Pernikahan anak ini antara lain disebabkan terjadinya kehamilan yang tidak diinginkan, pengetahuan mereka yang sangat terbatas, masalah ekonomi dan terbatasnya kemampuan melanjutkan pendidikan.
Berdasarkan catatan mahasiswanya, Prof.Hery Tahir menyebutkan, di Malakaji Kabupaten Gowa misalnya, anak-anak yang baru tamat SD dan SMP sudah ada yang menikah. Pernikahan dini ini akan berakibat pada meningkatnya anak putus sekolah.
Secara nasional pada tahun 2019 anak putus sekolah pada tingkat SD mencapai 1,12%. Direktur Sekolah Dasar Kemendikbud Ristek Dra. Sri Wahyuningsih, M.Pd. dalam pemberitaan media daring menyebutkan, akibat pandemi Covid-19 terjadi 10 kali lipat kenaikan anak putus sekolah pada tingkat SD.
Angka ini diperoleh berdasarkan hasil survei kerja sama dengan Unicef.
Sementara itu, Badan Penelitian Pengembangan Daerah (Balitbangda) Sulsel dalam paparannya pada Forum Perangkat Daerah hari yang sama menyebutkan, angka putus sekolah pada level Sekolah Menengah Atas (SMA) yang merupakan kewenangan provinsi mencapai 50%.Tingginya angka putus sekolah pada tngkat SMA ini juga berpengaruh pada indeks pembangunan manusia Sulsel.
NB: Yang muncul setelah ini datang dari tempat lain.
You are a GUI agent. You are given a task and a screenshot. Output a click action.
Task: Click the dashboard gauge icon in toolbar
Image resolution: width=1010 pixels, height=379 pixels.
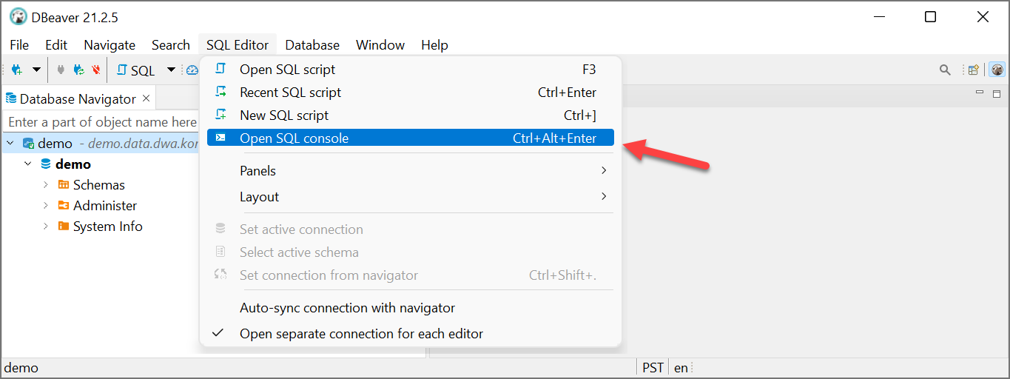coord(192,70)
Hingga saat ini baru 10 kabupaten dan kota yang sudah diverifikasi.
Pertumbuhan ekonomi Sulsel akibat pandemi Covid-19 menurun sampai 0,70% namun pada tahun 2021 mulai naik menjadi 3,71%. Tingkat kemiskinan bertahan pada 8,53%. Pandemi juga telah menimbulkan pengangguran baru. Bahkan kini ada istilah pengangguran ekstrem yang mencapai 27-30 orang per hari. Pengangguran ekstrem ini ditemukan pada lima kabupaten, yakni Luwu, Luwu Utara, Pangkep, Jeneponto, dan Bone. (MDA).